PARIS: Many of them had explosives wrapped around their necks. Others hid, petrified, under beds, in gaps above ceilings or wherever they could for nearly two days.
The ordeals suffered by workers caught up in the hostage drama at an Algerian gas field began to emerge yesterday as the first survivors to make contact with friends and family started to tell their horrifying stories.
Alexandre Berceaux worked for CIS Catering, the French company responsible for feeding more than 700 workers on the huge Tiguentourine site located in the desert in Algeria’s deep south.
When dozens of gunmen launched their assault on the complex before dawn on Wednesday, he was in his room, his rest interrupted by the sound of an alarm going off.
From the security training all staff are given, he knew that the particular alarm meant he should stay put but initially assumed it was just a routine drill.
Repeated bursts of gunfire ensured he soon realized he couldn’t have been more wrong and the Frenchman made a decision that may have saved his life.
Rather than trying to flee, Berceaux decided to stay in his room and hide under his bed, where he remained for 40 hours, praying the gunmen would not find him, before finally being liberated by the Algerian troops who stormed the site on Thursday evening.
“I was under the bed and I put boards everywhere just in case,” Berceaux said yesterday. “I had a bit of food, a bit to drink, I didn’t know how long it would last.”
Even when the Algerian forces arrived, Berceaux was reluctant to come out of his hiding place until he spotted fellow workers.
“I recognized some of my colleagues with them, otherwise I would never have emerged,” he said.
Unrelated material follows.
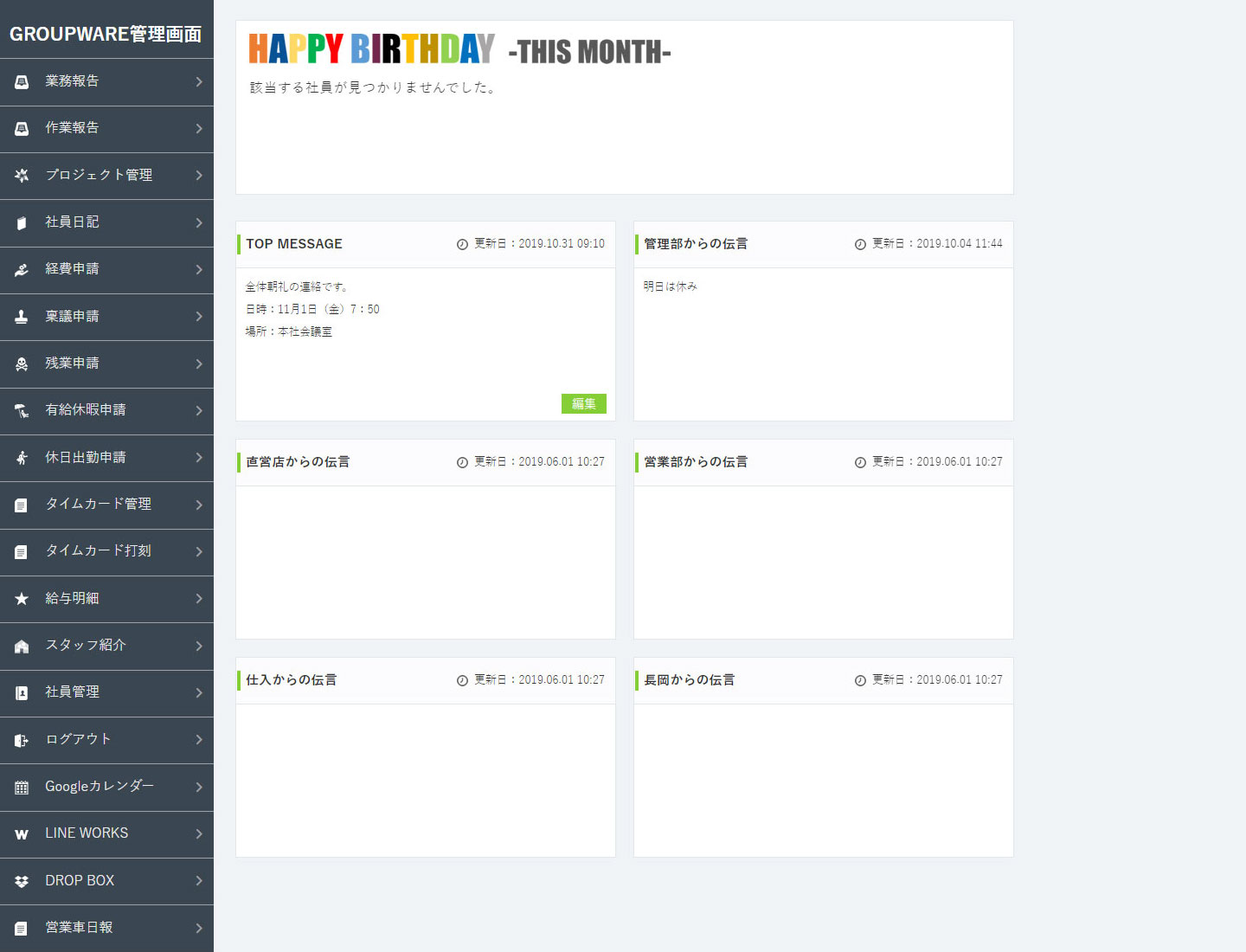Expand the 有給休暇申請 chevron
The width and height of the screenshot is (1246, 952).
(x=199, y=410)
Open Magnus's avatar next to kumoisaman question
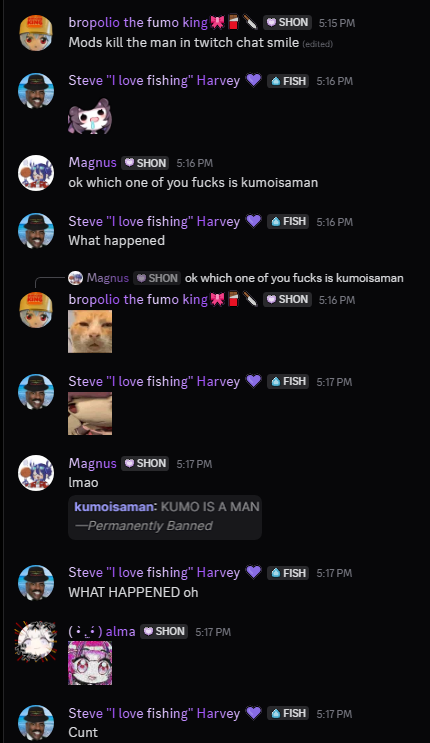430x743 pixels. click(36, 172)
When he did appear, he discovered that three Englishmen had survived in similar circumstances to himself having hidden in the space above a dropped ceiling.
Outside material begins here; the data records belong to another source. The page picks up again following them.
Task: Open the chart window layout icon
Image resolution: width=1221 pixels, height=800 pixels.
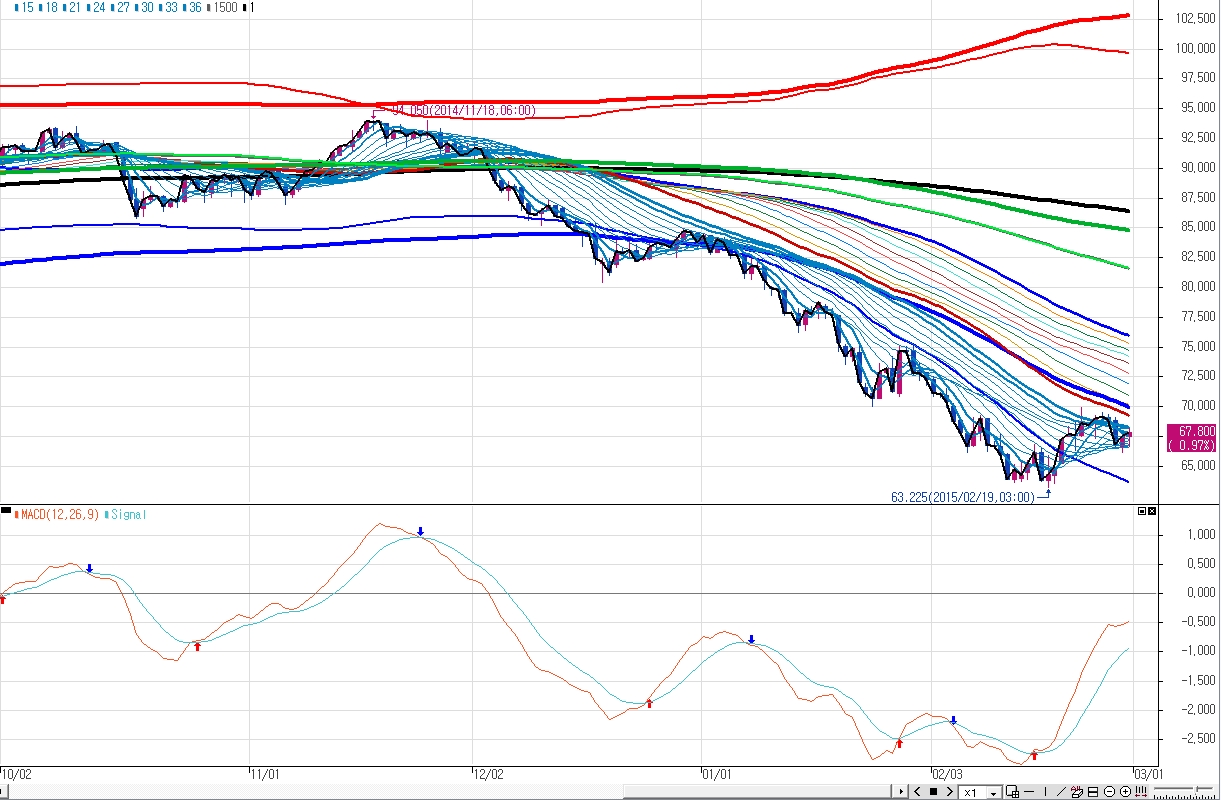Action: coord(1012,792)
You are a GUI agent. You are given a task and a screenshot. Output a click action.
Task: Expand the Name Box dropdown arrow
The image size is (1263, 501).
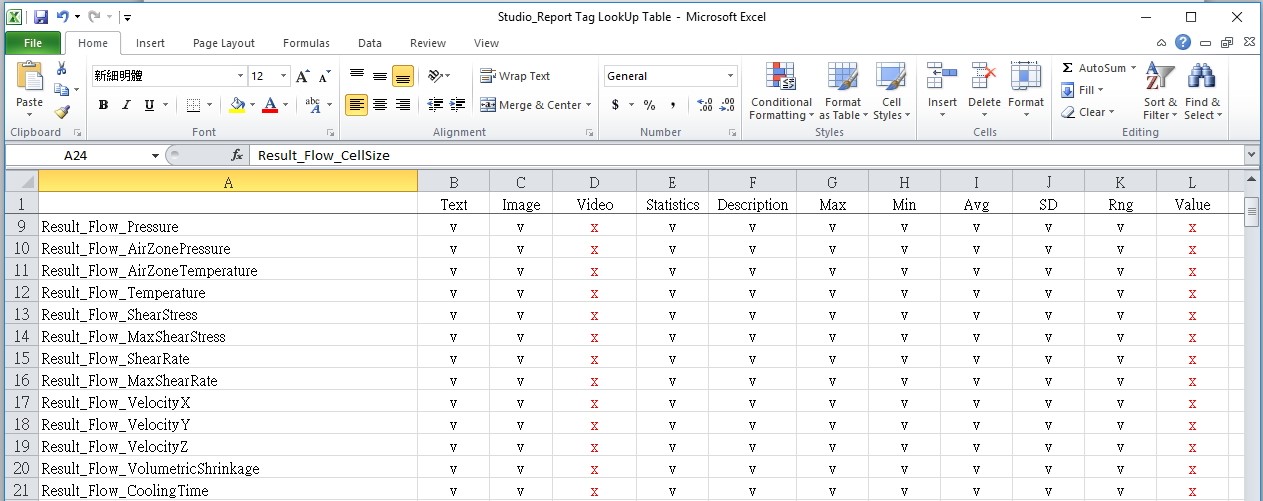155,155
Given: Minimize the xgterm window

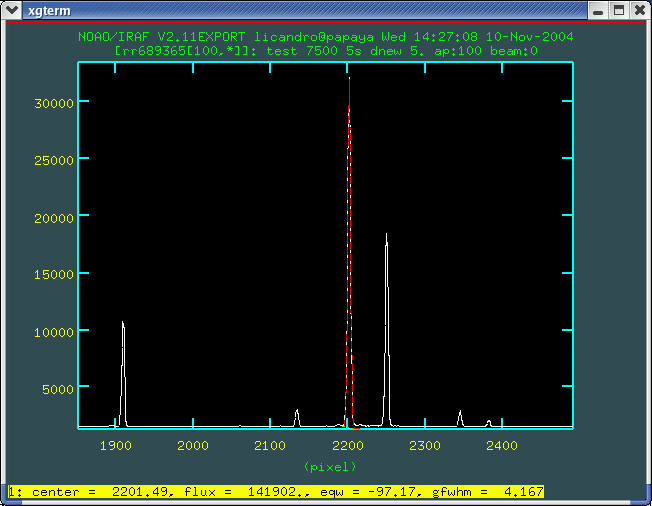Looking at the screenshot, I should click(599, 11).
Built by Japanese and American companies and operated jointly by Algeria’s state oil company, Britain’s BP and Norway’s Statoil, the Tiguentourine complex had employees from all over the world.
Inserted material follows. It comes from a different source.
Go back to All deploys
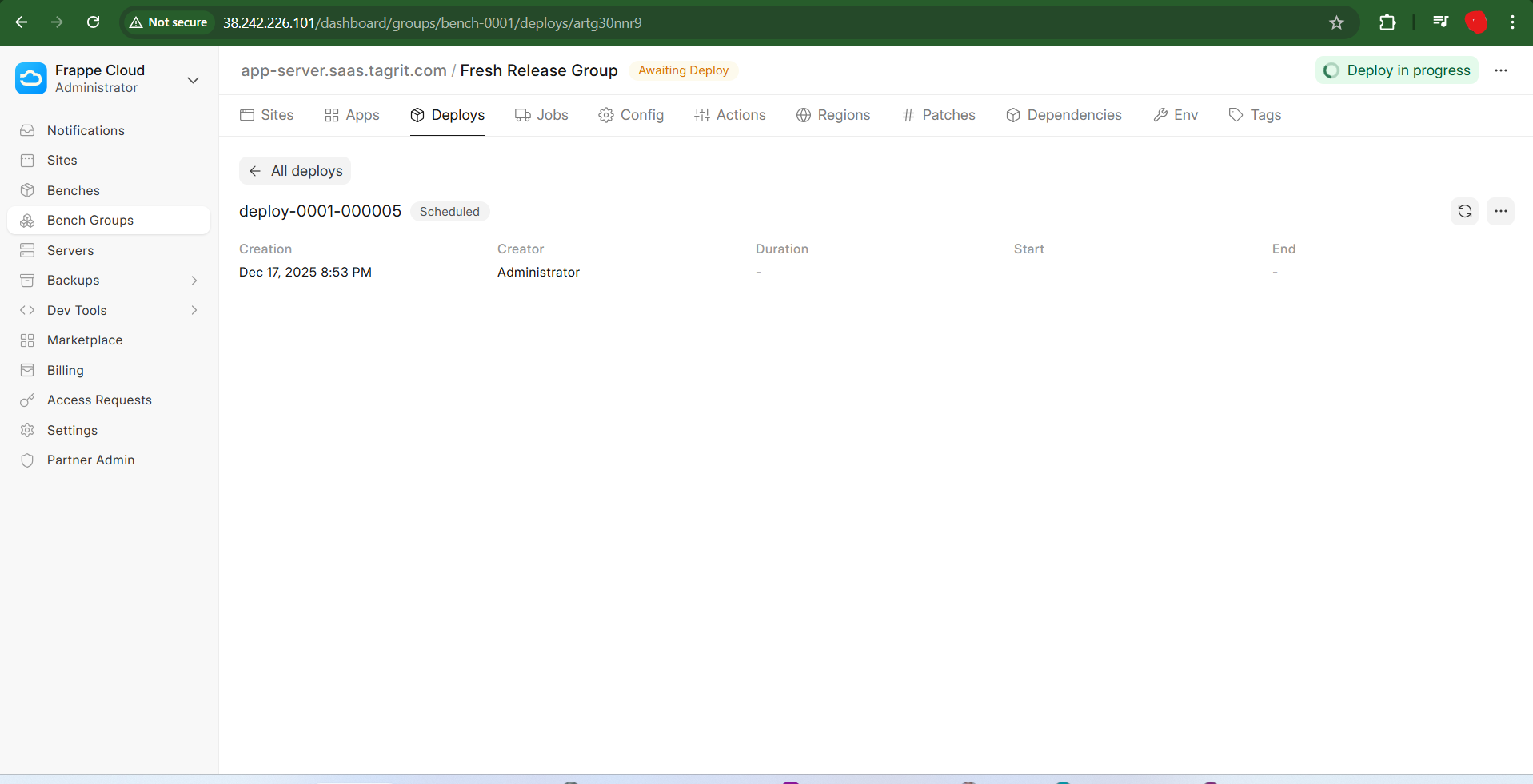 pyautogui.click(x=295, y=171)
Most of what happened when the militants stormed the complex and the subsequent army assault remained unclear yesterday with efforts to completely liberate the site still underway.
But based on information filtering out, the gunmen attached explosives to many of the non-Algerian staff, apparently to ensure any army assault would result in a maximum number of casualties among the foreigners.
One of them was Stephen McFaul, a 36-year-old electrical engineer from Belfast who was part of a group which managed to escape when the Algerian army attacked a convoy of vehicles the militants were using to try and move some of the hostages to a different location.
According to Irish Foreign Minister Eamon Gilmore, McFaul said many of the hostages had belts of explosives strapped to them.
That confirmed the testimony of a French hostage who spoke to the France 24 television station by phone on Thursday evening and described how he was being held in a booby-trapped building along with English, Japanese, Filipino and Malaysian nationals, some of whom had been tied up and fitted with explosives.
McFaul’s relieved relatives offered an insight into the agony suffered by family and friends and how, for many of the survivors, this will have been a life-changing experience.
“I can’t wait till he gets home. I’m just going to say that he’s never going back there, I’m not letting him go back,” McFaul’s 13-year-old son, Dylan, told Sky News.
His father, Christopher, added: “I feel sorry for the other hostages that are still there. We don’t know what’s happened to them, and the ones who have been killed — I feel sorry for their families. The last 48 hours have been hell.”